Projection (Incremental Lists)
starfish-projection is the incremental-list extension. After every successful
push, the server hands each registered plugin a WriteEvent; the projection plugin
runs an app-supplied pure mapping for each watched source collection and folds
the result into a single list document — appending a new entry, updating one in
place, or removing it. Clients then pull that one document to read the whole list.
It lives in its own package — @drakkar.software/starfish-projection (TS) /
starfish-projection (Python) — and hooks into the server through the
ServerPlugin.afterWrite contract, exactly like starfish-queuing. Unlike queuing,
it writes back to the object store, so it depends on starfish-server for the pull
/ push helpers and the ObjectStore type.
Why
It generalizes a common pattern: on write to collection X, maintain a denormalized list of entries in document Y; create appends, updates patch, deletes remove. A product catalog, a per-user index, or a public directory are all the same shape. Instead of each app building a bespoke indexer (subscribe to a queue, run a privileged client, manage the list), the app supplies only the mapping and the plugin owns all store IO — including the concurrency-safe read-modify-write.

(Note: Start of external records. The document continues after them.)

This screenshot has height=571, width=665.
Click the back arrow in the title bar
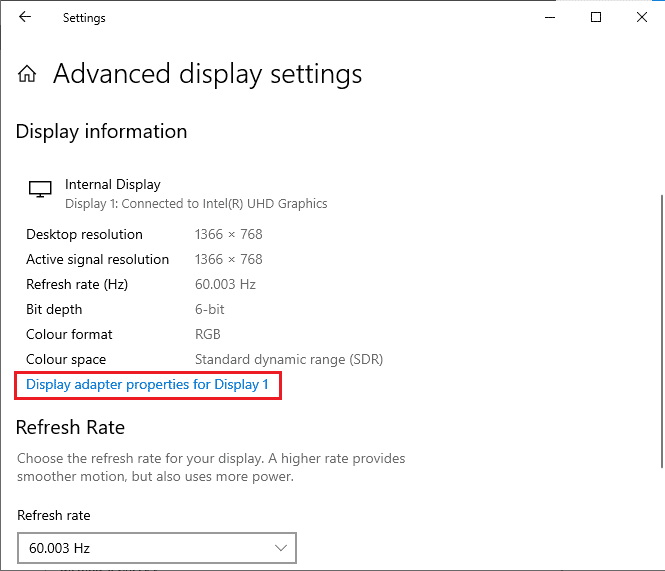click(25, 17)
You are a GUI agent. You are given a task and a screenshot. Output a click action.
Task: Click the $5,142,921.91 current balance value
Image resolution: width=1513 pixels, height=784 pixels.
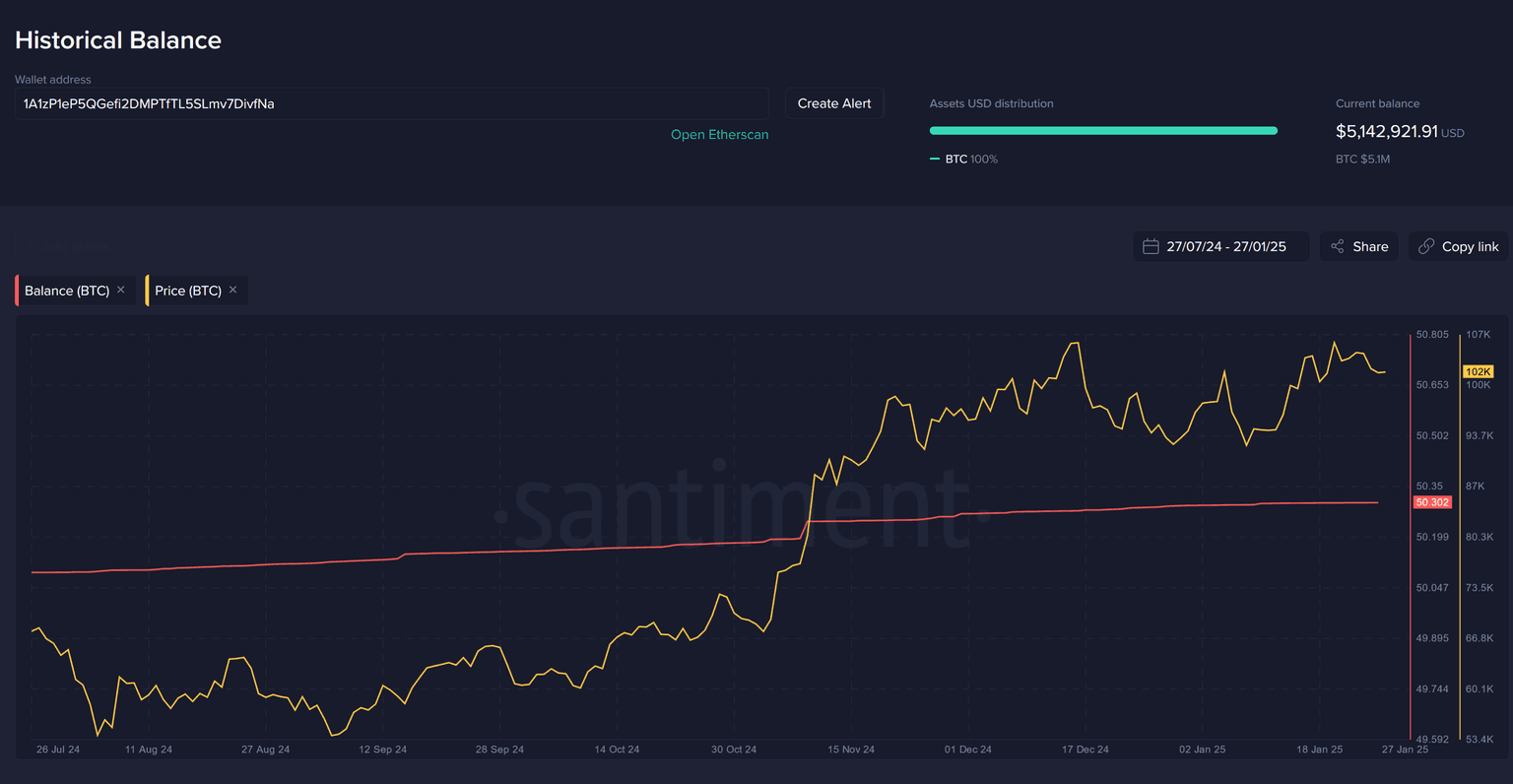[1386, 131]
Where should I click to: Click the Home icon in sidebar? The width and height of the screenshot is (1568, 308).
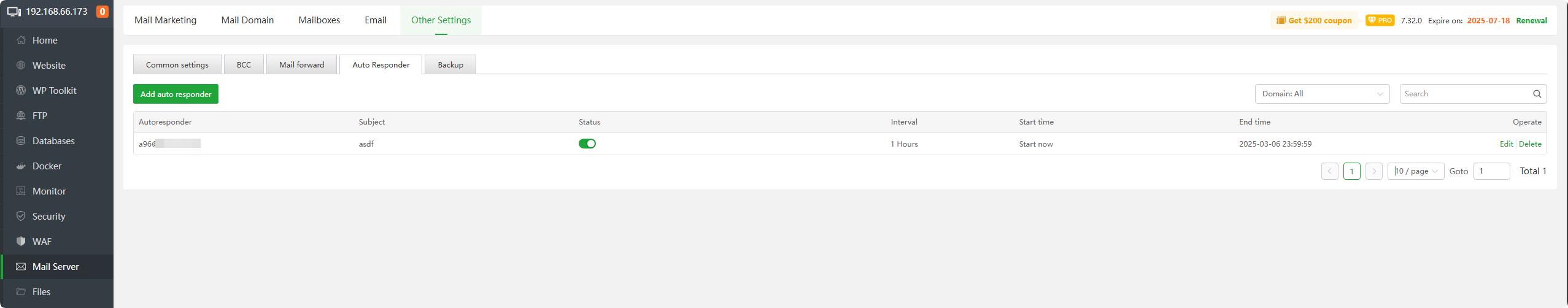click(21, 40)
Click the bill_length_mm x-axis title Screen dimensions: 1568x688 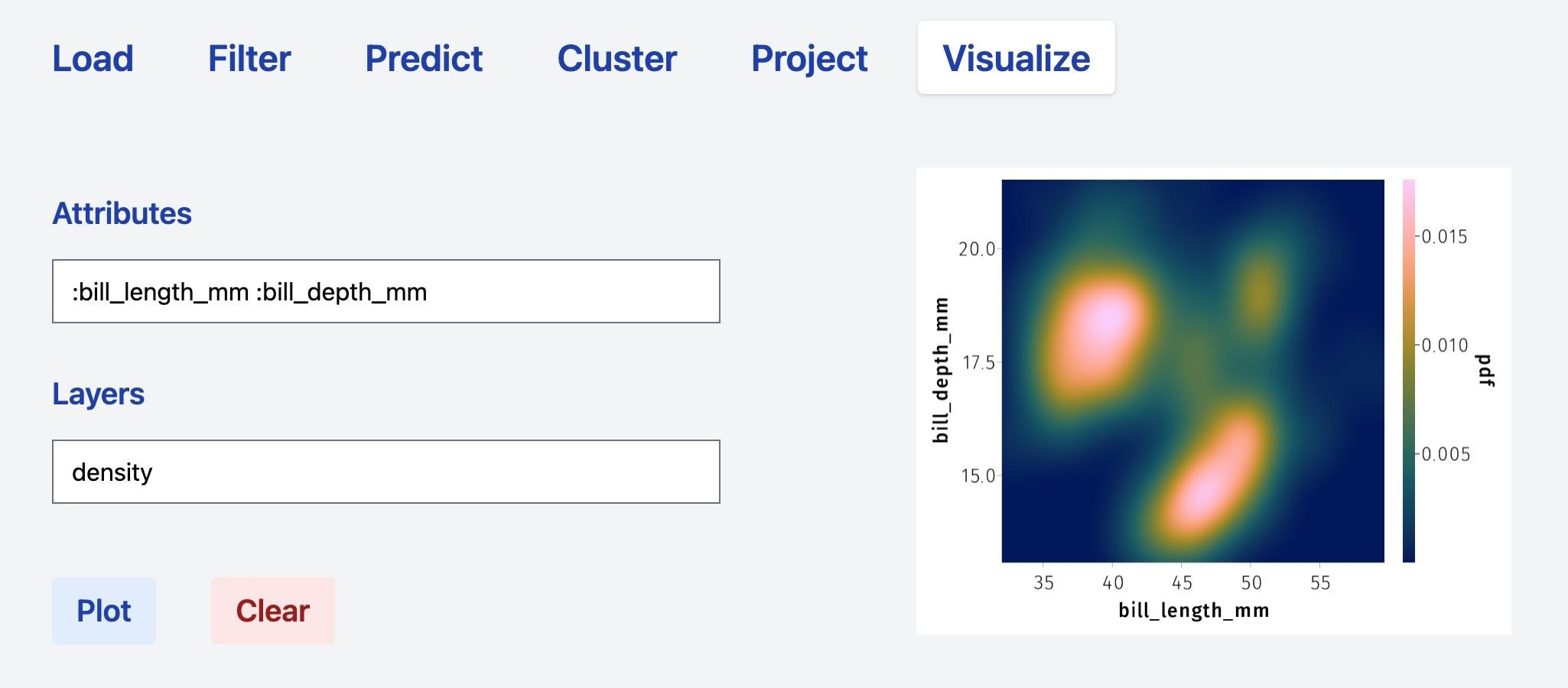[x=1193, y=610]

The client side is the point: one collection holds the whole list, so the consumer
issues a single GET /pull/<list> instead of listing a directory of keys and then
pulling each one.
How it works
- Build the plugin with the same
storethe router uses and a list of projections:createProjectionServerPlugin({ store, projections }). - Pass it to
createSyncRouterviaSyncRouterOptions.plugins. - On every successful push (HTTP 200) to a collection named in a projection's
source, the plugin resolves thetargetlist, callsproject(event), and folds the entry op into that list document.
Projection failures never surface to clients — they are logged and the originating
push response is returned normally (same contract as afterWrite).
Projection
interface Projection {
/** Source collection name(s) whose writes trigger this projection. */
source: string | string[]
/** The list document to maintain — a fixed storage key, or a function of the
* event (return null to ignore the event, or a per-bucket key to shard). */
target: string | ((event: WriteEvent) => string | null)
/** Pure mapping from a source write event to an entry op. */
project: (event: WriteEvent) =>
| { id: string; value: Record<string, unknown> } // UPSERT entry `id`
| { id: string; remove: true } // REMOVE entry `id`
| null // IGNORE this event
}
event is the standard WriteEvent: collection, params, optional body (the
pushed JSON document), hash, timestamp, and optional identity. params is
always present; body is present for JSON pushes.
The list document is stored as an insertion-ordered array under the resolved
target key:
{ "items": [ { "id": "a", "value": { "name": "Alpha" } }, … ] }
id is held alongside value, never merged into it — so a value.id field can
never clobber the entry's identity.
Server setup
import { createSyncRouter } from "@drakkar.software/starfish-server"
import { createProjectionServerPlugin } from "@drakkar.software/starfish-projection"
const projection = createProjectionServerPlugin({
store,
projections: [
{
source: "products",
// One list document per tenant keeps each list bounded.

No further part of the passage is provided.